Report back every line below that carries the word "toolbar".

Start of DATA FOR THIS TASK

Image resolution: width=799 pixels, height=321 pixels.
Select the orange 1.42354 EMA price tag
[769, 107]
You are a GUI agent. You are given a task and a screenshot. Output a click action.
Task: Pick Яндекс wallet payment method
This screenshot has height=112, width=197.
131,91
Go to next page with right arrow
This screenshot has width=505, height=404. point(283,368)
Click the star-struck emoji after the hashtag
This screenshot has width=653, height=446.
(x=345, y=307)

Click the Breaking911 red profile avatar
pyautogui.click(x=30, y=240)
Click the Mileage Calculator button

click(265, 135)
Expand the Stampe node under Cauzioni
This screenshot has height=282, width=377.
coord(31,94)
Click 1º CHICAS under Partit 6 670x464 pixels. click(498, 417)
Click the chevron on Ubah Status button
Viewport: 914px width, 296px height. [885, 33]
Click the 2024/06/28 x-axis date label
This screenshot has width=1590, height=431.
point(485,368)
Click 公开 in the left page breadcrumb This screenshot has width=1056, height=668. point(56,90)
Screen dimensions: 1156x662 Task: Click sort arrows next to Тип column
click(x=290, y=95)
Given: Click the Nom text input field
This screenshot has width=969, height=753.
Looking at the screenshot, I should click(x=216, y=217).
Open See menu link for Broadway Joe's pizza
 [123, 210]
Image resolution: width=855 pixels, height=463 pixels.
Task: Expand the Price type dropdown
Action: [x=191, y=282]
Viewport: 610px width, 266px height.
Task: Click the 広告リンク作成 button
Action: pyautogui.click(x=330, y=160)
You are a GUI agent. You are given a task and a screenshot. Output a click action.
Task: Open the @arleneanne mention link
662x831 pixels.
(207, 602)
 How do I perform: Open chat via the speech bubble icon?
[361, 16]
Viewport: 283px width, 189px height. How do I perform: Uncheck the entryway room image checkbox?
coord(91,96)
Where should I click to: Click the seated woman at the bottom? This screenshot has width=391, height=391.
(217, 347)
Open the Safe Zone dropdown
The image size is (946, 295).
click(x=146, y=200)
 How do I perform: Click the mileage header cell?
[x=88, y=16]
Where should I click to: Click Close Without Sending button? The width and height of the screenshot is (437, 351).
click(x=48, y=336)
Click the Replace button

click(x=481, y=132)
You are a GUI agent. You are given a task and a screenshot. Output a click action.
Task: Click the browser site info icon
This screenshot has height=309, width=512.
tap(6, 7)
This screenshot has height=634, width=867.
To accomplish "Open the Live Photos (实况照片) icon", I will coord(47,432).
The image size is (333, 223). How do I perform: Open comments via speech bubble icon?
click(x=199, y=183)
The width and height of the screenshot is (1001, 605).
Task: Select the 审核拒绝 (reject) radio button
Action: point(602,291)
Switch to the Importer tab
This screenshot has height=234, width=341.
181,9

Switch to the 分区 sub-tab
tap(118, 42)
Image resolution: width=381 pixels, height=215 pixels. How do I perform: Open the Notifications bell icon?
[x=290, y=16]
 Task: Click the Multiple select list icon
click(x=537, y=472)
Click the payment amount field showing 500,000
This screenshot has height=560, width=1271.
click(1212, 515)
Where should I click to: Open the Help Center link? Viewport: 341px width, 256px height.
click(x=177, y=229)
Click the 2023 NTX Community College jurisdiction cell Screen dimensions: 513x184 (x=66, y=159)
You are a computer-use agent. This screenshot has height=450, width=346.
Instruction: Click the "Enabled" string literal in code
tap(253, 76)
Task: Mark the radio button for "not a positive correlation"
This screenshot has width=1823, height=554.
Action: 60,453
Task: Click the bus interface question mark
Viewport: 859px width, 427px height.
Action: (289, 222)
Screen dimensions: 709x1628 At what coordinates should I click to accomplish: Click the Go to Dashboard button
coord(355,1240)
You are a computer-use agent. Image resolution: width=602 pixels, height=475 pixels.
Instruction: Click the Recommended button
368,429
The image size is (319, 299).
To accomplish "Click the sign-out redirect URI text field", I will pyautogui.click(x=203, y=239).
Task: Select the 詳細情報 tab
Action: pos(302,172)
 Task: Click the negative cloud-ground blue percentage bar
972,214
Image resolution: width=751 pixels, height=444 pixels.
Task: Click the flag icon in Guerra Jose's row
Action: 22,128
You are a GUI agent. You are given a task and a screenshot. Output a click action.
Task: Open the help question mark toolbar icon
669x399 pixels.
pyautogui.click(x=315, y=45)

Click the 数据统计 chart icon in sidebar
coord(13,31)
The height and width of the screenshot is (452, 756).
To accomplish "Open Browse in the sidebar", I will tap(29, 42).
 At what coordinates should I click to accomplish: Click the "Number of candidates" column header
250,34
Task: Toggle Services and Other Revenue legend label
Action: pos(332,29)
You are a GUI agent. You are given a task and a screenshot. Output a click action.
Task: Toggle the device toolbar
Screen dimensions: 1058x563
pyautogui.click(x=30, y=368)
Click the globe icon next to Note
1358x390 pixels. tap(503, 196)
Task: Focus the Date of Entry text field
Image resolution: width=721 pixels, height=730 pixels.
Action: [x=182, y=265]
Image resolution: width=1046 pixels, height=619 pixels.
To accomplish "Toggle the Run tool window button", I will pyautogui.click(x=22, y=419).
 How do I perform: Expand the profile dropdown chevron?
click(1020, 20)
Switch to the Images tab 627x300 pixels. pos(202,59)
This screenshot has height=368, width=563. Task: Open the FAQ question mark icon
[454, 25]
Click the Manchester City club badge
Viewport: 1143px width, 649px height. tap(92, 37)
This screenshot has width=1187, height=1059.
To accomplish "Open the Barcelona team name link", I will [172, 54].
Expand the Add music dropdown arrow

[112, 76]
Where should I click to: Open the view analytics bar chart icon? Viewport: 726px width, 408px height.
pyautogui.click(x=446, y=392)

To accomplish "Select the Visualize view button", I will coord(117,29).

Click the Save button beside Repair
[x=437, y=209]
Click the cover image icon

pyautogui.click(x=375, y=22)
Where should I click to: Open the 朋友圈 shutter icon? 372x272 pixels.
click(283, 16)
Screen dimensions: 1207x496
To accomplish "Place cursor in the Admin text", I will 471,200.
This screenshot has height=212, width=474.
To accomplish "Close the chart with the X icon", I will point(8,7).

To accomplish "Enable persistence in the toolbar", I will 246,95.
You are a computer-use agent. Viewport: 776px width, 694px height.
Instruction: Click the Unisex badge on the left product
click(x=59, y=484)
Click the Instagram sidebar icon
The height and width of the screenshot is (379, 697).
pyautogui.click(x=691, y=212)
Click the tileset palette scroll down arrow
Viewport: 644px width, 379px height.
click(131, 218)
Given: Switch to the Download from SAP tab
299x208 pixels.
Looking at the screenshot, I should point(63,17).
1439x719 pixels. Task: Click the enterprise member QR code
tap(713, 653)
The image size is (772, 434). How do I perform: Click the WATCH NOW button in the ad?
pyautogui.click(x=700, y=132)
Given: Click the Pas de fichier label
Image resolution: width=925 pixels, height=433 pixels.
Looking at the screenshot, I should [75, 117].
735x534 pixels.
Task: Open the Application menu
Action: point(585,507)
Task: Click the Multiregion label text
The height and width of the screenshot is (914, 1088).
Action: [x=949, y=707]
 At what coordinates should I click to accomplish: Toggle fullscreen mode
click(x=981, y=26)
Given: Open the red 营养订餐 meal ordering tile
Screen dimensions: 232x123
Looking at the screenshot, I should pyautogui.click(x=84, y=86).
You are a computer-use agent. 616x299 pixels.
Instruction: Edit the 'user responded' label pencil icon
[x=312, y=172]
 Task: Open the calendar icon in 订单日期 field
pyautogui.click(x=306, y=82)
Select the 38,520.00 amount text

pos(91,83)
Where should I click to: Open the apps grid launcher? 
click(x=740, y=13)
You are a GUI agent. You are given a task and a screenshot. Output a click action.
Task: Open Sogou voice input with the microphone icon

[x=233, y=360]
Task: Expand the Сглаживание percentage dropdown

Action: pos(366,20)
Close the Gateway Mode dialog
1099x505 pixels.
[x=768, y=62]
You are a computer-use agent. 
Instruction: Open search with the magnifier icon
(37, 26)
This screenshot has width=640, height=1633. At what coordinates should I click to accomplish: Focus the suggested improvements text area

End of DATA FOR THIS TASK

▸ **TASK RESULT**
Task: Open the help question mark toolbar icon
Task: Toggle the device toolbar
To accomplish "Enable persistence in the toolbar", I will 246,95.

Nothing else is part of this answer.